La posesión de Fujimori marca un nuevo capítulo político en Perú, luego de un proceso electoral que reabrió el debate sobre el papel del fujimorismo en la política peruana. La asistencia de delegaciones extranjeras es un protocolo habitual en este tipo de ceremonias y suele considerarse una señal de reconocimiento del nuevo gobierno por parte de la comunidad internacional.
Al decidir no asistir personalmente y delegar la representación, De La Espriella opta por una fórmula intermedia: mantiene una presencia oficial en el evento sin desatender la agenda interna en Colombia. El gesto se interpreta como una señal diplomática de respeto institucional hacia el gobierno entrante en Lima, sin involucrar al presidente electo en compromisos de viaje antes de su posesión.

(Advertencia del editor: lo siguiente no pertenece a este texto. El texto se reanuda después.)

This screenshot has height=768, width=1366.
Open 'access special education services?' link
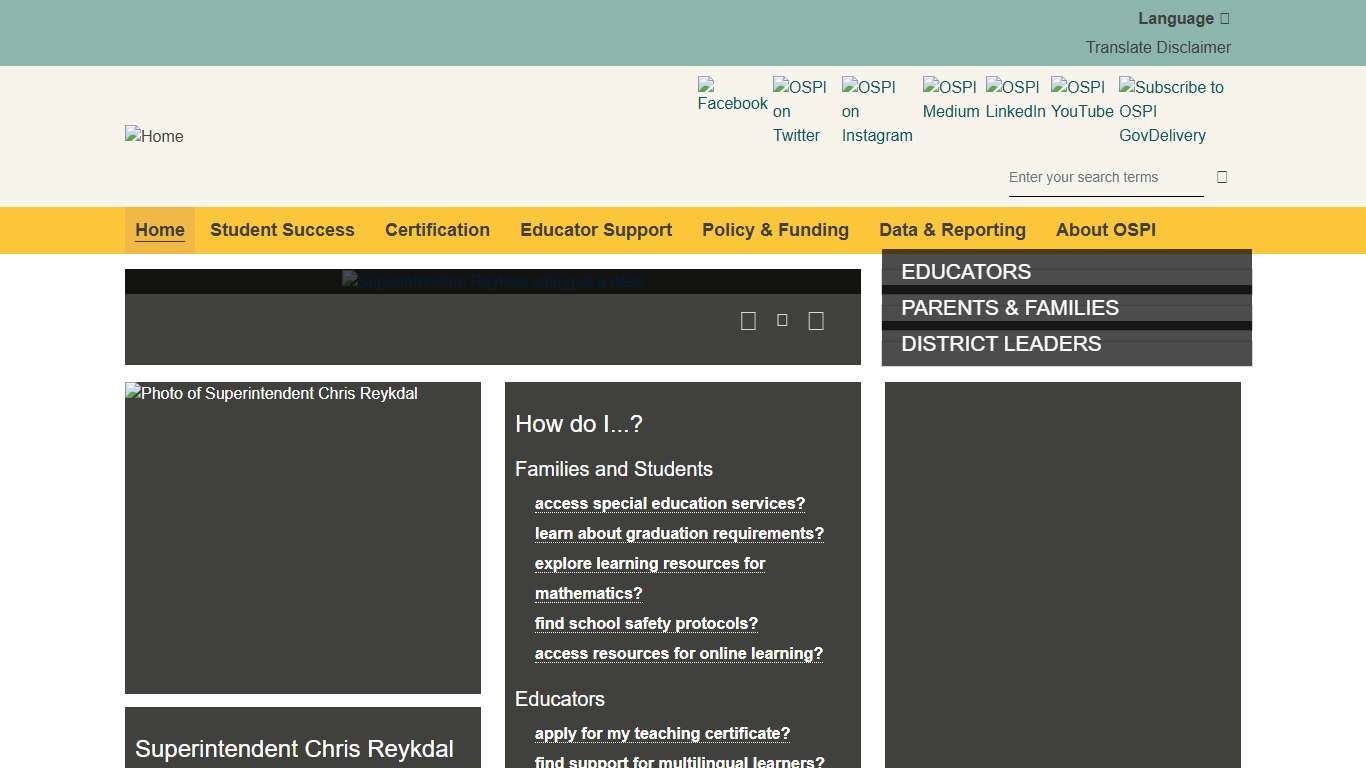coord(669,504)
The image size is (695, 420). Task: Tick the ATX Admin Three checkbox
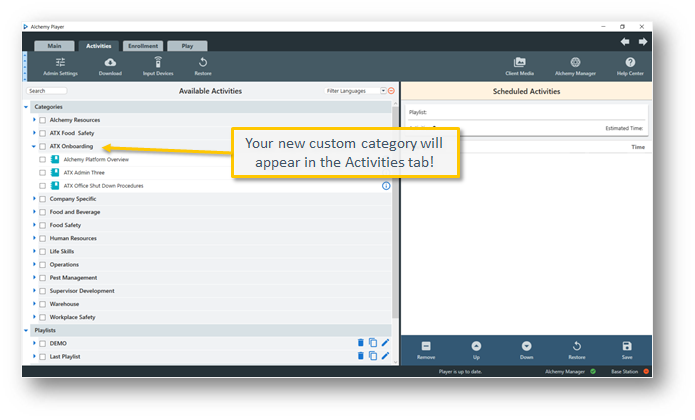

La relación entre Colombia y Perú ha estado históricamente marcada por la cooperación fronteriza, el comercio bilateral y la coordinación en temas de seguridad y migración. Un relevo presidencial en Lima suele abrir espacios para revisar agendas comunes, y la presencia de una delegación colombiana en la ceremonia puede facilitar los primeros contactos formales entre los nuevos equipos de gobierno.
Hasta el momento no se ha revelado el nombre de los integrantes de la delegación que representará a De La Espriella en Lima. El Tiempo señala que la información sobre los viajeros se conocerá en los días previos a la ceremonia. La composición del grupo suele reflejar una mezcla entre funcionarios de carrera diplomática y figuras políticas cercanas al nuevo gobierno.
La decisión ocurre en un contexto regional sensible. Varios mandatarios y representantes latinoamericanos ya confirmaron su asistencia o enviaron delegaciones, en un escenario donde la posesión de Fujimori genera expectativas y controversias tanto dentro como fuera de Perú. La postura de cada gobierno es observada de cerca por la opinión pública y por los medios internacionales.
Para la ciudadanía colombiana, el episodio es relevante porque marca el tono inicial de la política exterior del gobierno de De La Espriella. La forma en que el nuevo Ejecutivo se relaciona con gobiernos de la región, y en particular con países vecinos como Perú, suele sentar precedentes en materia comercial, migratoria y de seguridad transfronteriza.
Queda por definir la identidad de los delegados colombianos, el mensaje que transmitirán y si habrá encuentros bilaterales en la margen de la ceremonia. También se desconoce si De La Espriella proyecta comunicarse directamente con Fujimori por vía telefónica o mediante un mensaje público tras la posesión. Por ahora, el único dato confirmado es la fecha del 28 de julio y la permanencia del presidente electo en Colombia.
La posesión de Keiko Fujimori se realizará el martes 28 de julio en Lima, según el reporte de El Tiempo, y la delegación colombiana será la representación oficial de Colombia en el evento. Cualquier ampliación sobre los nombres de los asistentes o sobre declaraciones posteriores se conocerá, en principio, en los días previos a la ceremonia.